Exercise -
According to the commit notification email, who is the author of commit 20a569a733f?

— START Text provided —

This is an automated email from the ASF dual-hosted git repository.
viirya pushed a commit to branch master
in repository https://gitbox.apache.org/repos/asf/arrow-rs.git
The following commit(s) were added to refs/heads/master by this push:
new 20a569a733f fix: Adjust FFI_ArrowArray offset based on the offset of
offset buffer (#5895)
20a569a733f is described below
commit 20a569a733f450e463eea2d635d052958a71f750
Author: Liang-Chi Hsieh <[email protected]>
AuthorDate: Wed Jun 19 18:43:05 2024 -0700
fix: Adjust FFI_ArrowArray offset based on the offset of offset buffer
(#5895)

— END Text provided —
— START Data provided —

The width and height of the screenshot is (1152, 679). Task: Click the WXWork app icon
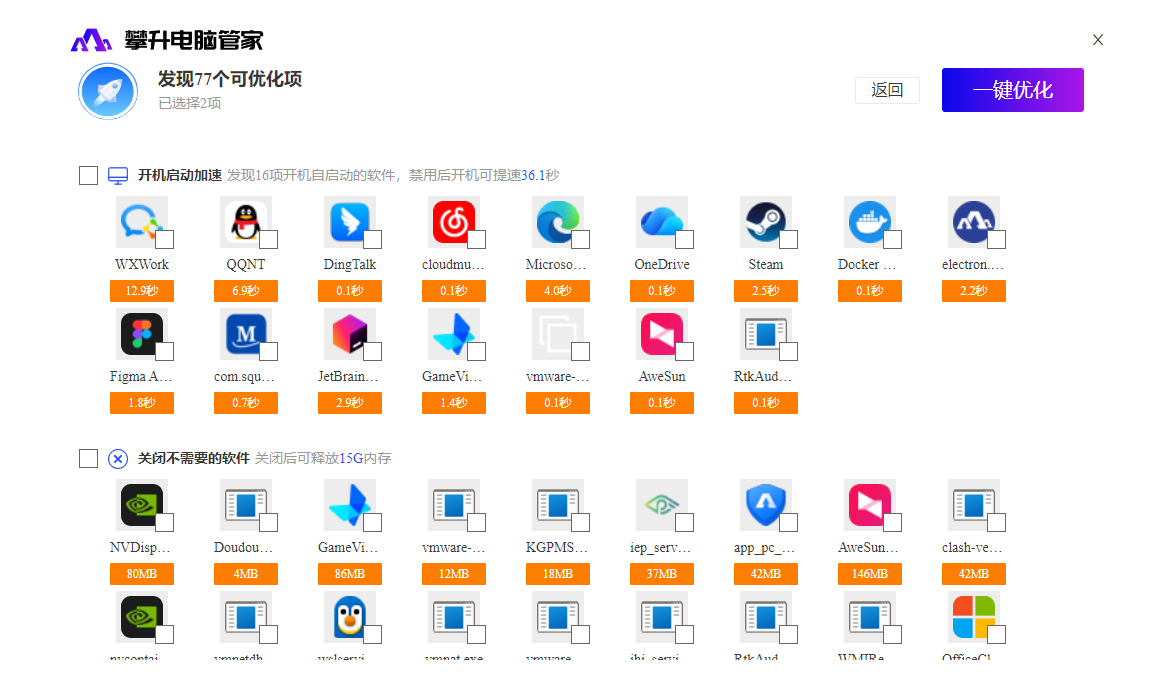pos(140,222)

— END Data provided —

Exercise answer -
Liang-Chi Hsieh